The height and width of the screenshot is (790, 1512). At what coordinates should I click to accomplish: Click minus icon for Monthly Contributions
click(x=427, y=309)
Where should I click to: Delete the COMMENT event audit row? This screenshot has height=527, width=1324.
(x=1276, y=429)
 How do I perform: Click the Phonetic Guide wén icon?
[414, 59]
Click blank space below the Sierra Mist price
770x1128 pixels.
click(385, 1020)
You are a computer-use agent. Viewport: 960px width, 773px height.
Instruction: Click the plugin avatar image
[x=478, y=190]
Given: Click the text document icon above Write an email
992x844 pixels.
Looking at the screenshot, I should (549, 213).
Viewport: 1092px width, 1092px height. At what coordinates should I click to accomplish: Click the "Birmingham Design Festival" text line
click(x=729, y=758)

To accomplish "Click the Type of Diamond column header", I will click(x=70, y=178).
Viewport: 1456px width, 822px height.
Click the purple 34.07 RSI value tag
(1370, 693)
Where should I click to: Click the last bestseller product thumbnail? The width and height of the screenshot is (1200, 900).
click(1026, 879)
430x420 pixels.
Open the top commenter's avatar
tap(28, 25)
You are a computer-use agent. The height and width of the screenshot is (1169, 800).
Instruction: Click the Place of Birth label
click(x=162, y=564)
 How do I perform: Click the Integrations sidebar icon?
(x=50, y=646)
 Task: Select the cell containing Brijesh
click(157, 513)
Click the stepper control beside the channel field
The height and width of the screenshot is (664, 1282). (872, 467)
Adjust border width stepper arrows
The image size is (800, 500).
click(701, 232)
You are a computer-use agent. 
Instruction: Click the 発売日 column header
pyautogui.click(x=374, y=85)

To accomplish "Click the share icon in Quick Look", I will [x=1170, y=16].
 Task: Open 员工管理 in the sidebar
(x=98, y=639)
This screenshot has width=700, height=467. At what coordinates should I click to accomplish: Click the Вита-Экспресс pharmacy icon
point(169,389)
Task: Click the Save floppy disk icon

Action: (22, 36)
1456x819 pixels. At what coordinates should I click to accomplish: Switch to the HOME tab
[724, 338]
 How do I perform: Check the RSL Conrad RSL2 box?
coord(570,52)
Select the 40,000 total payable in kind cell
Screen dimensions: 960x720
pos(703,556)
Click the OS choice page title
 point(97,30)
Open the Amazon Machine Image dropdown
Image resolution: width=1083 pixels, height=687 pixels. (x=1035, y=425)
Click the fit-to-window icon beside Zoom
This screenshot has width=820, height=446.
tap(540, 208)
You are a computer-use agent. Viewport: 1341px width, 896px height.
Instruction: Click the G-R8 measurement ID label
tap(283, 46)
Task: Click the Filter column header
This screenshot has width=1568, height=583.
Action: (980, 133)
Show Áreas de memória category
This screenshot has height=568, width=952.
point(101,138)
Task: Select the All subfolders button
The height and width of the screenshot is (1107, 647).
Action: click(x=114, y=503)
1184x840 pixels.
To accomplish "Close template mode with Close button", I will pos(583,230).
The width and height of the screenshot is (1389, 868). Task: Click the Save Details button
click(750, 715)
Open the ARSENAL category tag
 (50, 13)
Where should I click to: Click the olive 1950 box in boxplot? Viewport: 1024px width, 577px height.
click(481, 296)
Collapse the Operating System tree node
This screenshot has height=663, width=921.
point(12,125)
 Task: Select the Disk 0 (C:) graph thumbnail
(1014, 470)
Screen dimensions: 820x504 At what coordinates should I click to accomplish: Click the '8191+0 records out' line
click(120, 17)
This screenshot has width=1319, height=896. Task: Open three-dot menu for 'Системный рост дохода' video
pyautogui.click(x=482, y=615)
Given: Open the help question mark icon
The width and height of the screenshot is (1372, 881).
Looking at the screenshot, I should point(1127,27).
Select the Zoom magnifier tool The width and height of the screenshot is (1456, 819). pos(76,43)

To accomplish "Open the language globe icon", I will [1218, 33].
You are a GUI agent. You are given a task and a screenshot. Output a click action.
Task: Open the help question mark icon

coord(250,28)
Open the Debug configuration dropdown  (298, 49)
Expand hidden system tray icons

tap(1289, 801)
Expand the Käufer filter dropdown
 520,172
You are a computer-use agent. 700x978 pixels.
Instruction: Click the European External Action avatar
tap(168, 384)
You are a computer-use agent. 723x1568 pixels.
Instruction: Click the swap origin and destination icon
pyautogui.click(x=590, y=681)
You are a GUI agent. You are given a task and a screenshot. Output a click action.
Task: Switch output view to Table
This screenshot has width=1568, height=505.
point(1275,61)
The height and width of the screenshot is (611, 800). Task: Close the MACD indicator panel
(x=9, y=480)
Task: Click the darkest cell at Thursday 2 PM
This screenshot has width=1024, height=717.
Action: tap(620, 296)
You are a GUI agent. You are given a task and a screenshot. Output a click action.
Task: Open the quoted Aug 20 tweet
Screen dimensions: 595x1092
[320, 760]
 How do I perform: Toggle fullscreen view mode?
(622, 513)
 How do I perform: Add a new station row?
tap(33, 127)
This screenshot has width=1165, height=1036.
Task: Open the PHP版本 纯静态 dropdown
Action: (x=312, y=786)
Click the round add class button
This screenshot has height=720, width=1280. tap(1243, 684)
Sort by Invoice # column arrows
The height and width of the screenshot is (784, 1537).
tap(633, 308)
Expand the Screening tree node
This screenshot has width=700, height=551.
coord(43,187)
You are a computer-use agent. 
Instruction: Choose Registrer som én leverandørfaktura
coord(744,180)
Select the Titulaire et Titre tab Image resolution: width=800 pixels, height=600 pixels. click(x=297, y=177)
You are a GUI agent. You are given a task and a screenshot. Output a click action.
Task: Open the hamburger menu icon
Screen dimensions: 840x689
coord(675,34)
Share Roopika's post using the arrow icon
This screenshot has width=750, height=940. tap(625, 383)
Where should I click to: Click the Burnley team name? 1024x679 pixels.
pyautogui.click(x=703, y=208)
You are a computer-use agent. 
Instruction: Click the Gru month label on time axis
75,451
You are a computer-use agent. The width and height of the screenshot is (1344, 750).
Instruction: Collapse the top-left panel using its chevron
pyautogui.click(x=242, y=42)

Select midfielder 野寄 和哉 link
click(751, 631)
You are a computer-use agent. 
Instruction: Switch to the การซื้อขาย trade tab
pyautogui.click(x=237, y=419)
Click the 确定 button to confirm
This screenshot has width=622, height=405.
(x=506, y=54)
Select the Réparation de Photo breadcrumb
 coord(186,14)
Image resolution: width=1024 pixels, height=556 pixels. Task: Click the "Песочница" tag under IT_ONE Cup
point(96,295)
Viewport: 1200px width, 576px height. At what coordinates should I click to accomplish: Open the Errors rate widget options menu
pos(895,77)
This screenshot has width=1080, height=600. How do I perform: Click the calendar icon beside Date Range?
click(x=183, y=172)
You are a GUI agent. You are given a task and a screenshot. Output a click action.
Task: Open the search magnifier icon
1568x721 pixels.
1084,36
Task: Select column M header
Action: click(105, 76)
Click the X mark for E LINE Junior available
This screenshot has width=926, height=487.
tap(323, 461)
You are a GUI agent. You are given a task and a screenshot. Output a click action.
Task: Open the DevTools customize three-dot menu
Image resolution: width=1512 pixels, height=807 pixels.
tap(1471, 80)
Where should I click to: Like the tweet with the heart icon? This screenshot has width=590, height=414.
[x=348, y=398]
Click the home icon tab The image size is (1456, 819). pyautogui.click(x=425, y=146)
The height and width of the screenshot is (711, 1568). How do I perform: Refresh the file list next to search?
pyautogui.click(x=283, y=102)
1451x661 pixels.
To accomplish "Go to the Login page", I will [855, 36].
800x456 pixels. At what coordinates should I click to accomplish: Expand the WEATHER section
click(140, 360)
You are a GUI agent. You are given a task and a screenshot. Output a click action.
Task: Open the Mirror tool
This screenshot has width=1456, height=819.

To be done — Extract, word for word, every line from the first one above through the line containing "[x=478, y=190]", including that line.

Answer to the exercise —
The height and width of the screenshot is (790, 1512). At what coordinates should I click to accomplish: Click minus icon for Monthly Contributions
click(x=427, y=309)
Where should I click to: Delete the COMMENT event audit row? This screenshot has height=527, width=1324.
(x=1276, y=429)
 How do I perform: Click the Phonetic Guide wén icon?
[414, 59]
Click blank space below the Sierra Mist price
770x1128 pixels.
click(385, 1020)
You are a computer-use agent. Viewport: 960px width, 773px height.
Instruction: Click the plugin avatar image
[x=478, y=190]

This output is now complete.